GIVEN RECORDS Start Marker
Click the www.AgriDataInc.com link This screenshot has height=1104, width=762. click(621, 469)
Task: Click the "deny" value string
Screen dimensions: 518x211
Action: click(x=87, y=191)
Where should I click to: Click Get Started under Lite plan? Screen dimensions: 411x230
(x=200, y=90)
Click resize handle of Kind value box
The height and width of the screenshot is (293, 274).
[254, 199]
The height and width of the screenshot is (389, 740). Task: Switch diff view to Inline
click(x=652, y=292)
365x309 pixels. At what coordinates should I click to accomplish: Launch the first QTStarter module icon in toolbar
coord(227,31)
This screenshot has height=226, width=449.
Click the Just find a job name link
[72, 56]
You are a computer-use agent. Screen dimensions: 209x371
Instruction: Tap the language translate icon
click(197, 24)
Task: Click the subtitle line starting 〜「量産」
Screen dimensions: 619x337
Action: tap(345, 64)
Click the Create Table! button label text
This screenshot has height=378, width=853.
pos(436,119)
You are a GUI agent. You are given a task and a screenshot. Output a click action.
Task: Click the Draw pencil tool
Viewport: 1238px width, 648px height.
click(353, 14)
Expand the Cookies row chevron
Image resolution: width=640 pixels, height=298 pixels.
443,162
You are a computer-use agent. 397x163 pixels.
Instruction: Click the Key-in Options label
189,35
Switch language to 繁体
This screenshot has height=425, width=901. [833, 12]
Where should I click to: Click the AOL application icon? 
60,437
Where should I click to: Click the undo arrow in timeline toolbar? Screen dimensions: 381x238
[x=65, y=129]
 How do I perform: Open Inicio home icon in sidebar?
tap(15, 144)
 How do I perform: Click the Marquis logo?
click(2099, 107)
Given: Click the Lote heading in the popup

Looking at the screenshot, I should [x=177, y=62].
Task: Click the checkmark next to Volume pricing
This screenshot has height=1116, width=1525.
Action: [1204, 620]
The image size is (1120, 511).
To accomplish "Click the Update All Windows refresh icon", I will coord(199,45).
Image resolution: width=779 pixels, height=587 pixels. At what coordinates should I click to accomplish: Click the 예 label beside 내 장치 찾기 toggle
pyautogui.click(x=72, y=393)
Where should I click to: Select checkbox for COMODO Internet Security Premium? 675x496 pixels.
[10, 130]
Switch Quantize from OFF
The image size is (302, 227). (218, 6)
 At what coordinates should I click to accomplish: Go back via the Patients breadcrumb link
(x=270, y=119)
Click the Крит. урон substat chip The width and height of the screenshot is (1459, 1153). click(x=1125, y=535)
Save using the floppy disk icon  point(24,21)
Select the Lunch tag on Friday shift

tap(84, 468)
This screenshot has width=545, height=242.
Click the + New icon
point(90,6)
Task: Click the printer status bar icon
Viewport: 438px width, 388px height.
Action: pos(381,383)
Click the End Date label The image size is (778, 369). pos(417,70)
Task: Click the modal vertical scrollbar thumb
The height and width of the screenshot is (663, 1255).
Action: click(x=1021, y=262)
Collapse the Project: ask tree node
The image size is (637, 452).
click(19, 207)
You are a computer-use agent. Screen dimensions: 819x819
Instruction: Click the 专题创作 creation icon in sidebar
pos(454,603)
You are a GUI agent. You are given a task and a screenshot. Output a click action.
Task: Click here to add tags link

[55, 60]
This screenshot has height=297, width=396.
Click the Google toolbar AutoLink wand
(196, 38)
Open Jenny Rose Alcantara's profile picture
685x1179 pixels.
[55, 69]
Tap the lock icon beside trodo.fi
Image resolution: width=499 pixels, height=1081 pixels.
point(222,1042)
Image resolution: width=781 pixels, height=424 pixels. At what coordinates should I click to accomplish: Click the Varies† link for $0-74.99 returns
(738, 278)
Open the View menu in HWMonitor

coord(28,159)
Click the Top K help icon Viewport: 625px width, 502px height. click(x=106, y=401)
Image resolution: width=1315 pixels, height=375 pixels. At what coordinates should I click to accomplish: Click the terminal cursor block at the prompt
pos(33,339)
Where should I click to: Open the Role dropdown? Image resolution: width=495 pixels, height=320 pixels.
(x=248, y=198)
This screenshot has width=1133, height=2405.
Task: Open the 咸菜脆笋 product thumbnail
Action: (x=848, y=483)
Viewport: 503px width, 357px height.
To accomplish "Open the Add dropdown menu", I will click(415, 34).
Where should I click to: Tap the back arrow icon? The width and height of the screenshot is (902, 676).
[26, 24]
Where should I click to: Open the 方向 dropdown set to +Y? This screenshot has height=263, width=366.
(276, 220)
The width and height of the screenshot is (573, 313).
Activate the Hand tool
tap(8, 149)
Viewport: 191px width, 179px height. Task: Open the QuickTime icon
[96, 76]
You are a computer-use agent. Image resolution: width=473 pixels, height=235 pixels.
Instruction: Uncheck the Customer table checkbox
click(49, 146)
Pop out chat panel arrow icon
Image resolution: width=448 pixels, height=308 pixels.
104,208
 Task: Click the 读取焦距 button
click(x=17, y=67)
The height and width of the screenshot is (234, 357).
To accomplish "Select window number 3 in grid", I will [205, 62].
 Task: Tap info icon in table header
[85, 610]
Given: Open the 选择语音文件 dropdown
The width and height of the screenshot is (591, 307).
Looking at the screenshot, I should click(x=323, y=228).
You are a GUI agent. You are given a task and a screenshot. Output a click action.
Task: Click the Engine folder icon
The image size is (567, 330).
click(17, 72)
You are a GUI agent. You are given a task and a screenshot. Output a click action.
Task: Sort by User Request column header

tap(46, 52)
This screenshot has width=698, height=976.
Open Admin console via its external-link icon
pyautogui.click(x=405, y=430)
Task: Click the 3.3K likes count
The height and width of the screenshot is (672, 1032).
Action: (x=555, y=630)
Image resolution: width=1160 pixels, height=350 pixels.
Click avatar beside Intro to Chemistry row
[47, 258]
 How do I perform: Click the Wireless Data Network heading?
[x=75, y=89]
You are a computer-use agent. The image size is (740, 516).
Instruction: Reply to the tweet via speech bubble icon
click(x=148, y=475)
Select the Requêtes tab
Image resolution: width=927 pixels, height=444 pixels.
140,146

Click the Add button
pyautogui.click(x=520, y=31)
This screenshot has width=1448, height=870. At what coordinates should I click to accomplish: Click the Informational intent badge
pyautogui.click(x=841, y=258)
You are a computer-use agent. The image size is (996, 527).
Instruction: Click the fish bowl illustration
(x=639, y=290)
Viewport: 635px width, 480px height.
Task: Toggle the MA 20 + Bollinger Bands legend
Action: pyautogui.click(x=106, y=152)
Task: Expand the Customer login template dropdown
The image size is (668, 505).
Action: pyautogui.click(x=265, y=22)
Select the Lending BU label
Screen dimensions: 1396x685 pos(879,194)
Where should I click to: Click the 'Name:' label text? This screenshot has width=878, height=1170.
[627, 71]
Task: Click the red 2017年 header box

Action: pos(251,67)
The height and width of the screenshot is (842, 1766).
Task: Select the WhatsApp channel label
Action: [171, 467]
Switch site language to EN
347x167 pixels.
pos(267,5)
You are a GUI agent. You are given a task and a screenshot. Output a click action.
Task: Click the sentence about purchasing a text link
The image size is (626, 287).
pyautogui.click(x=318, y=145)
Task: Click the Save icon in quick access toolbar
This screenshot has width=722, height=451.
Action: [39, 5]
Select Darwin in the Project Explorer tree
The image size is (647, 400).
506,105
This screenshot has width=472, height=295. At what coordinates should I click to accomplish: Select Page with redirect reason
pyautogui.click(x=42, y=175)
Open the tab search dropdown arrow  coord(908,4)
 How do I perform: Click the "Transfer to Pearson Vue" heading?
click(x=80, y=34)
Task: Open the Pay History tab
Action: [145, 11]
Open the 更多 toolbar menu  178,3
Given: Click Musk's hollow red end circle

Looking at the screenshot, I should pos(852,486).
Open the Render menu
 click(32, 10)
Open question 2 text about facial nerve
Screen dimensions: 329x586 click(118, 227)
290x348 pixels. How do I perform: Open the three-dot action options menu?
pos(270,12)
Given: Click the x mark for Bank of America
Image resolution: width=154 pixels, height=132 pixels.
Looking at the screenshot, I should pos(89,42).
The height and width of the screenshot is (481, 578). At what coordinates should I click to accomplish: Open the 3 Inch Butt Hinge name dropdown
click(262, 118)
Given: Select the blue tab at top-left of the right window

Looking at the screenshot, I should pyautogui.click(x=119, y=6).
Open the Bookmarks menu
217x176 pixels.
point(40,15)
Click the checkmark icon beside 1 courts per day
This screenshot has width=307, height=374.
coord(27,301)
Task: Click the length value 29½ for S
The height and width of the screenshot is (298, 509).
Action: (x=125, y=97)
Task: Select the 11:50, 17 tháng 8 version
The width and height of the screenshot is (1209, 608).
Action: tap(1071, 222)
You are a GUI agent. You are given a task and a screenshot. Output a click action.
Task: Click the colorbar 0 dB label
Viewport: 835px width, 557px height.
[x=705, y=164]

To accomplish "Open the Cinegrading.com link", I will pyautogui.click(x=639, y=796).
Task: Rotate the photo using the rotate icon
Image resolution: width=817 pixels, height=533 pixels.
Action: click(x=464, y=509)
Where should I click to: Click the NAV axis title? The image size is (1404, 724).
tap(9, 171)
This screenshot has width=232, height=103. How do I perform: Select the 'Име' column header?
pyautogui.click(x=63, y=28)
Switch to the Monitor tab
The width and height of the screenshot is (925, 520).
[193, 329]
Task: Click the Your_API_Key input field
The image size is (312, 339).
GIVEN RECORDS End Marker
YOUR GOAL
Look above for the line that contains "Click the End". Starting there, transcribe every line exactly until you have copied the line that contains "You are a computer-use agent. Image".

RESULT BELOW
Click the End Date label The image size is (778, 369). pos(417,70)
Task: Click the modal vertical scrollbar thumb
The height and width of the screenshot is (663, 1255).
Action: click(x=1021, y=262)
Collapse the Project: ask tree node
The image size is (637, 452).
click(19, 207)
You are a computer-use agent. Screen dimensions: 819x819
Instruction: Click the 专题创作 creation icon in sidebar
pos(454,603)
You are a GUI agent. You are given a task and a screenshot. Output a click action.
Task: Click here to add tags link

[55, 60]
This screenshot has height=297, width=396.
Click the Google toolbar AutoLink wand
(196, 38)
Open Jenny Rose Alcantara's profile picture
685x1179 pixels.
[55, 69]
Tap the lock icon beside trodo.fi
Image resolution: width=499 pixels, height=1081 pixels.
point(222,1042)
Image resolution: width=781 pixels, height=424 pixels. At what coordinates should I click to accomplish: Click the Varies† link for $0-74.99 returns
(738, 278)
Open the View menu in HWMonitor

coord(28,159)
Click the Top K help icon Viewport: 625px width, 502px height. click(x=106, y=401)
Image resolution: width=1315 pixels, height=375 pixels. At what coordinates should I click to accomplish: Click the terminal cursor block at the prompt
pos(33,339)
Where should I click to: Open the Role dropdown? Image resolution: width=495 pixels, height=320 pixels.
(x=248, y=198)
This screenshot has width=1133, height=2405.
Task: Open the 咸菜脆笋 product thumbnail
Action: (x=848, y=483)
Viewport: 503px width, 357px height.
To accomplish "Open the Add dropdown menu", I will click(415, 34).
Where should I click to: Tap the back arrow icon? The width and height of the screenshot is (902, 676).
[26, 24]
Where should I click to: Open the 方向 dropdown set to +Y? This screenshot has height=263, width=366.
(276, 220)
The width and height of the screenshot is (573, 313).
Activate the Hand tool
tap(8, 149)
Viewport: 191px width, 179px height. Task: Open the QuickTime icon
[96, 76]
You are a computer-use agent. Image resolution: width=473 pixels, height=235 pixels.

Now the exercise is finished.